The FX markets are fairly quiet this morning as traders await direction from the US Federal Reserve and later on the Reserve Bank of New Zealand. Neither central bank is expected to make any changes, though there is a chance the RBNZ will surprise with a cut in interest rates due to the continued falls in key commodity prices. As my colleague Matt Weller has pointed out, it is the language of the policy statement that will be of most interest for Fed watchers. The market is fully expecting the Fed to deliver a slightly dovish statement given the on-going financial market turbulence and deterioration in Chinese data. If confirmed, the dollar could fall slightly – "slightly" because this outcome is at least partially priced in. On the other hand, if the Fed provides a strong signal that a March rate increase is still on the table then that could underpin the dollar as this outcome would be a surprise.  

The EUR/USD is among the currency pairs which could benefit the most from a dovish Fed. After all, it has completely shrugged off last week’s hints of more ECB QE from Mario Draghi. If this sort of news fails to move the market in the way one would have expected it to, then there can be a good argument made that a near term bottom has been formed. The euro is of course also a funding currency, which tends to do particularly well when traders unwind their carry trades. Thus, if equities tumble again then this could provide additional support to the euro. In fact, the global stock markets are a touch weaker at the time of this writing. After yesterday's rally, sentiment has been dented slightly in part because of scepticism over Apple’s earnings results and due to the fact there has been renewed selling pressure in the oil market after the industry group American Petroleum Institute reported a huge build in US oil inventories. US index futures point to a lower open on Wall Street.

Given that there is no major macro pointers scheduled until 15:00 GMT, when US New Home Sales data is released, technical buying and selling could dominate the agenda in the interim.
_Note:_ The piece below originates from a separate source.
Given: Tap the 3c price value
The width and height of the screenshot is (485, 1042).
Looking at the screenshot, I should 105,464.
The official US crude stockpiles data from the Energy Information Administration will come in at 15:30, followed by the FOMC policy statement at 19:00 and then the RBNZ rate decision at 20:00 GMT.
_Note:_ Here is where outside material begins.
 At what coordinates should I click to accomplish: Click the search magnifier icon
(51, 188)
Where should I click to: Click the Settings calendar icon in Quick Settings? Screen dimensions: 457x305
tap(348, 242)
From a technical point of view, the EUR/USD’s desire to hold steady above the pivotal 1.0800/20 support area is clearly a bullish development in the near-term. At this stage however there are no technical indications that would suggest a significant rally is on the way either. Instead, we may see some moderate further gains, at least until such a time that some fundamental stimulus triggers a change in the market sentiment. Indeed, the EUR/USD is merely consolidating at these levels and is still below the well-established bearish trend line that goes back all the way to May 2014. The projected intersection point with this trend is currently around 1.1000, a level which also corresponds with the 38.2% Fibonacci retracement against the most recent swing high. Above the 1.1000 handle is the 200-day moving average, which comes in at 1.1050, followed by previous support at 1.1100. So, there is plenty of wood to chop for the bulls. Nevertheless, this group of market participants have the upper hand while price holds above the key 1.08 handle on a daily closing basis.